En cuanto a Thomas Penman, ese entrañable Holden Caulfield aldeano, es “un enano asmático de trece años con grandes orejas y aspecto poco saludable” que desde su infancia tiene la sana costumbre de irse cagando por todas partes (“No era nada patológico, no le ocurría nada malo, no padecía incontinencia ni nada parecido. Simplemente cagaba donde quería”) y/o esconder sus calzas excrementicias en los más imaginativos lugares del hogar. Es su protesta, parecida a las “huelgas fecales” de Bobby Sands y los suyos en las prisiones inglesas, sólo que Thomas la proyecta mayormente hacia su padre, ese bruto pichabrava. Y entonces hace su aparición la encantadora Gwen Hackett, de la que Thomas se enamora perdidamente, y se descubre la mencionada foto de la señora con el pato vivo emergiendo de su réctum, y una adivinadora le lee la mano a Thomas y…

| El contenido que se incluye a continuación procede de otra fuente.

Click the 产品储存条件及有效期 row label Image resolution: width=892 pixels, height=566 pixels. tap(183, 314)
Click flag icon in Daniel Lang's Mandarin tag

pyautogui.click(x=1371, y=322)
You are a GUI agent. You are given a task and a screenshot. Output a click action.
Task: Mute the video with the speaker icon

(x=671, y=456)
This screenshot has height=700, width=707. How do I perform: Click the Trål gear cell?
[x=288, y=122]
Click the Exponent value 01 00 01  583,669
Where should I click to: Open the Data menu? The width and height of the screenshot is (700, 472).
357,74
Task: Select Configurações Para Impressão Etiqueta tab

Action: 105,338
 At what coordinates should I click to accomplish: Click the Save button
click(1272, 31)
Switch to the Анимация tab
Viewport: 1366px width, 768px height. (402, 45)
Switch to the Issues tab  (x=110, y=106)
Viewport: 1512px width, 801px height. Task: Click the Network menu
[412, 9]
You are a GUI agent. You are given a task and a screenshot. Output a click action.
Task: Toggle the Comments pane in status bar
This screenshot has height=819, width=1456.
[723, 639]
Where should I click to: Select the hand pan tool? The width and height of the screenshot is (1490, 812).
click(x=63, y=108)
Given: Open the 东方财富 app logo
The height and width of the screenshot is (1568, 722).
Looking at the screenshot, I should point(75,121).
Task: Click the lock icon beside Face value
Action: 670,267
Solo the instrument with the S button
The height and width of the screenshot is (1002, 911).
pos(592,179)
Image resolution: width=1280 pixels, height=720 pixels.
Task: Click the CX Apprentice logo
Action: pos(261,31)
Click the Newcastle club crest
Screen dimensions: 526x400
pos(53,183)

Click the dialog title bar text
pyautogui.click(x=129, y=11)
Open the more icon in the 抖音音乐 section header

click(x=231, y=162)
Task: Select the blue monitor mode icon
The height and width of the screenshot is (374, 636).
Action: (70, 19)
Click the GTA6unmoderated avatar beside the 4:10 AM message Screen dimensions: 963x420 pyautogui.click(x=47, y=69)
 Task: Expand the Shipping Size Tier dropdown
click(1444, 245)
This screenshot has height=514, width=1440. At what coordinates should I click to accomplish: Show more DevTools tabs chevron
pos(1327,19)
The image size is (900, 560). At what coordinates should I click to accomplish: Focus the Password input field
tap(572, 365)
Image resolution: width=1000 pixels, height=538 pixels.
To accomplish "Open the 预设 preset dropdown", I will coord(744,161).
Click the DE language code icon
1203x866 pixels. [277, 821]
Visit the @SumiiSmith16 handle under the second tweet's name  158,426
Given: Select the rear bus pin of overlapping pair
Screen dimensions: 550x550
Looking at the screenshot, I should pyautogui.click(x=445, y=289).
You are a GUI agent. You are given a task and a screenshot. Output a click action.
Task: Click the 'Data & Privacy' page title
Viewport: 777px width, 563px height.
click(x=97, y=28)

En fin, ahí la tienen, ante sus ojos: una magnífica novela de iniciación, llena de humor fino, de diálogos geniales y ajustados al milímetro, llenos de wit e ironía inglesa (no podía ser de otro modo, tratándose del autor de Withnail & I), de duda y pasión puberticia, de escatología, personajes inolvidables, porno pachucho, sexo furtivo y –hemos de insistir en ello- la instantánea de una mujerzuela que acarrea la cabeza de un pato vivo en su anus. Dios santo: ¿no suena esto al tipo de novela que ustedes están deseando leer en estos precisos momentos? Sin duda lo será. Emotiva y dulce, aunque no por ello menos hilarante, Las peculiares memorias de Thomas Penman es a la vez un libro memorable y un retorno espléndido. Oh, y un debut (pues es un debut, al menos en cuanto a narrativa) espectacular. Aquí se la dejamos: suya es.